Mais la situation n’est pas toujours aussi noire. EO rencontre aussi de beaux animaux comme on dirait de belles personnes. Un superbe cheval blanc, par exemple, sont voisin de box (de cellule?), avec qui il se passe on ne sait pas quoi puisqu’aucune parole ne l’indique, mais c’est intense. Ou dans la nature, là encore contrainte par l’homme. Au cours d’une balade avec des enfants handicapés mentaux, dans une forêt magnifique, un grand pin tombe en premier plan. A un autre moment, les loups qu’il entend, au loin, sont abattus d’un coup de fusil. Il retrouve le corps au bord du ruisseau. Les entreprises humaines, au delà de leur sauvagerie, sont de toutes façons dominatrices. Ironie de la cérémonie d’ouverture d’un haras : les hommes rentrent pour boire, EO reste dehors avec son ridicule collier de carottes dont on l’a affublé, en mange une et va voir ailleurs.

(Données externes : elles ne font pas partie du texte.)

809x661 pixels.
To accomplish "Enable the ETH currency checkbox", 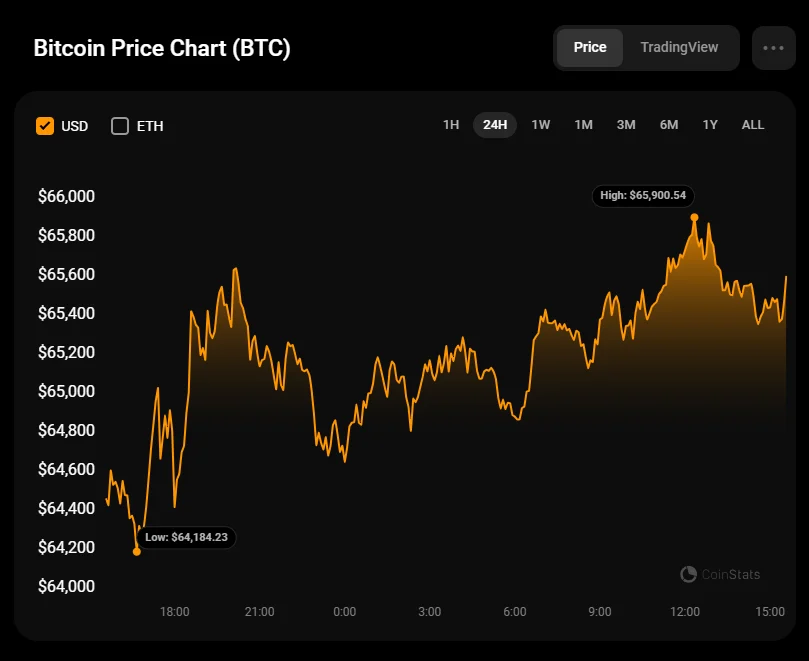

Affuble de carottes pour faire la fête! Photo Skopia Films

Un film totalement sensoriel

C’est par les images et le son que Skolimowski pallie l’absence de parole. Film totalement sensoriel, donc d’une facture différente de toute autre production. Les éclairages, le soin apporté aux cadrages parfois acrobatiques, la somptuosité de lieux de nature ou de culture, comme ce barrage incroyable, le recours aux drones pour filmer zénithalement, nous emmènent dans un cinéma inhabituel. Avec quelques prouesses visuelles pour nous forcer à vivre ce que voient nos yeux. Renforcé par un travail sonore souvent basé sur les bruits d’EO, sa respiration, son trot. On se retrouve vraiment à sa place tout en restant autre. Seule psychologie introduite, la douceur infinie d’une caresse de sa maitresse, au cirque. Souvenir qui l’aide dans les pires situations. Coup de génie du réalisateur, que de nous faire entrer dans les souvenirs d’un âne!

Ce travail de cinéma est absolument magnifique. Ce qu’on pouvait croire être une fausse bonne idée, voir le monde au ciné par les yeux d’un âne, se révèle une excellente entreprise, parce que Jerzy Skolimowski en a les moyens artistiques. Profond témoignage sur l’état du monde et de l’humanité, ce film, loin de tout cliché militant, a une puissance considérable par sa maîtrise et son originalité.